Nothing. Not even pain.
His thoughts stuttered in confusion and he tried again, stretching out as he’d done a thousand times, ten thousand times over his life, feeling the glide of muscle over bone…
And still nothing. Fighting panic, he forced himself to concentrate, to take stock of his situation.
It was obvious that he was badly injured, much worse than he’d first thought. But he wasn’t alone. Someone was curled up next to him, breathing evenly, sleeping. His own blood scent wa
s too overwhelming for his nose to tell him who lay next to him. One of his cousins most likely, letting him know he was with clan, cared for, protected. His animal wasn’t within reach, but it was still within him. He could feel it sleeping deep inside. So he would sleep too. And when he woke, he would shift.
Chapter Twenty-Four
Amanda froze, not understanding for a single terrified moment where she was, why she couldn’t move, why there was no light. Memory returned and she stifled a groan, having hoped it was all just a horrible dream, a nightmare brought on by exhaustion.

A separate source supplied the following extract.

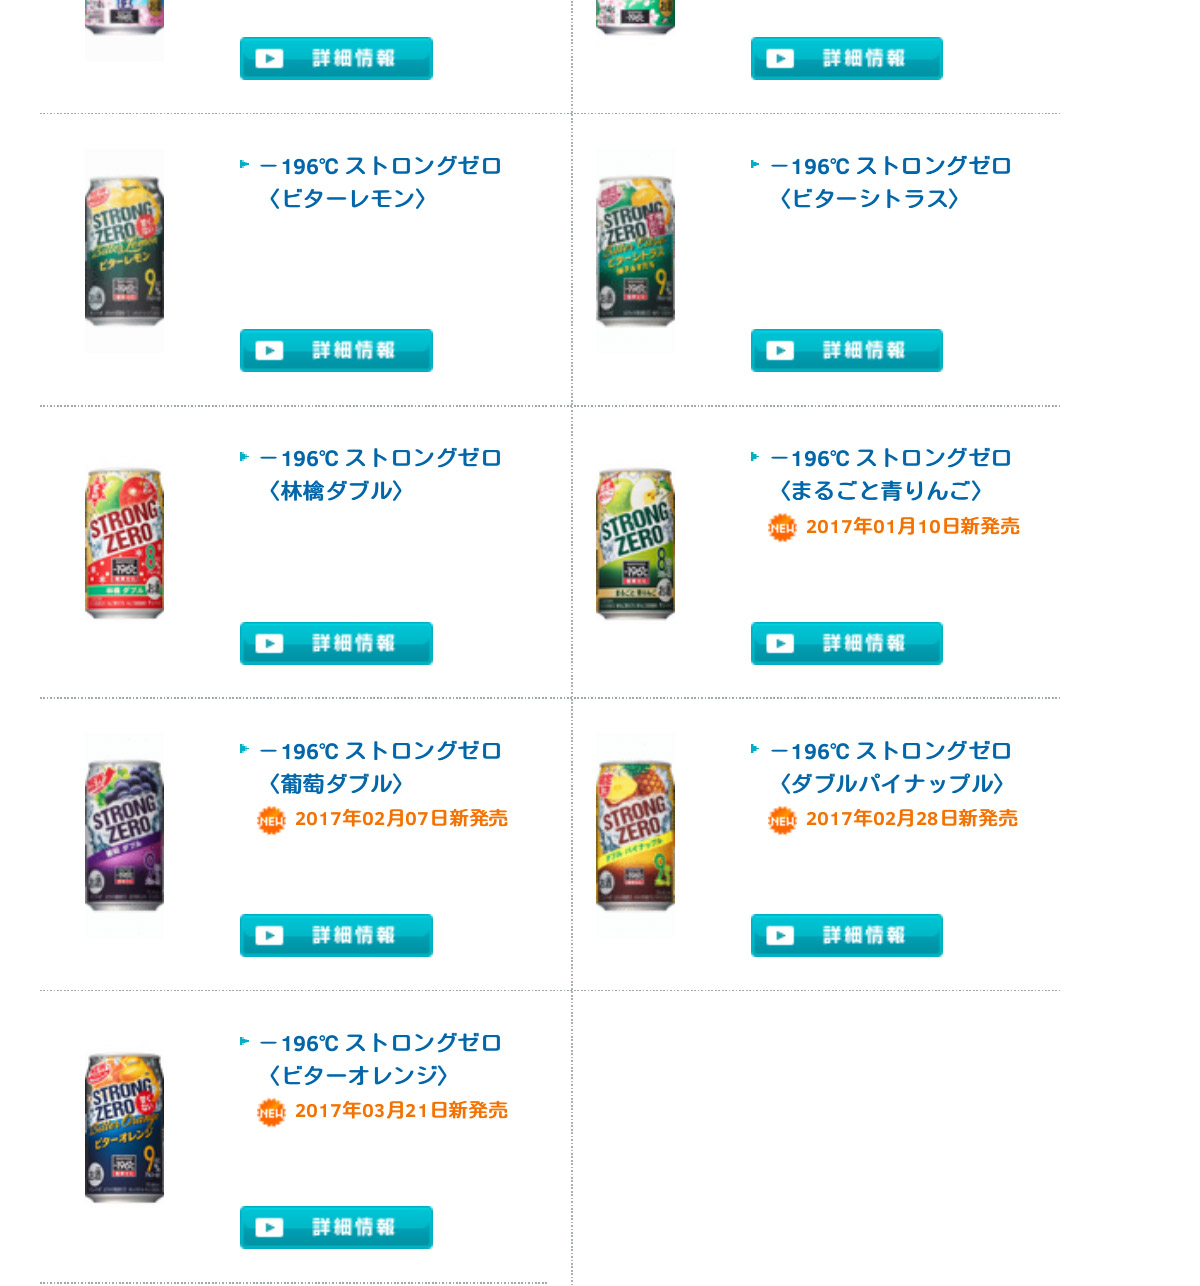Open the ダブルパイナップル product title link

pos(890,767)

Unfortunately, while the exhaustion was real, the nightmare was too. She was stuck inside a sleeping bag in the middle of freezing nowhere with a badly injured shifter who, when he wasn’t kissing her crazy, pretty much hated her and everything she stood for. If that wasn’t a nightmare, she clearly didn’t know what the word meant.
She’d pulled the zipper nearly closed earlier to conserve heat, and now she fumbled blindly for the double pull, thinking her plan had worked a little too well. If she didn’t get some fresh air soon, she was going to start screaming, probably not the best wake-up call for her current bedmate. Her fingers found the sturdy tab just in time and she yanked it down, taking a deep breath of the cold air that rushed in. She rolled out of the bag in a hurry and re-zipped it halfway, tucking it around the injured shifter, but leaving his face uncovered. If she’d been stifling, he probably was too.

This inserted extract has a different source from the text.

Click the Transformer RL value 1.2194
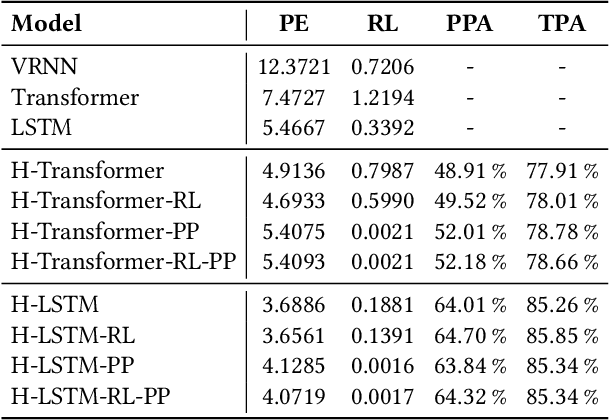 380,98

Although not quite warm in their hideaway beneath the tree trunks, it wasn’t really cold either. The scruffy thicket had been mostly bare when she’d pushed inside before, but it was now almost completely encased in a layer of snow and ice. Perhaps the wind had shifted or some critical mass had been met on the hillside above. Whatever it was, the compressed snow made a very effective insulator against the freezing temperatures. A little bit of light filtered through, enough to let her know it was still daylight, and the muffled quality of sound made her think the heavy snow continued outside. But they were warm and dry, and fairly well hidden in here. What Rhodry needed most, what they both needed most, was a place to hunker down and rest for a day or more. And while the storm trapped them in place, it also prevented anyone from coming to look for them. In most cases, that would be a bad thing, but when the people looking for you were your enemies, the very ones responsible for your predicament, that changed the calculus somewhat.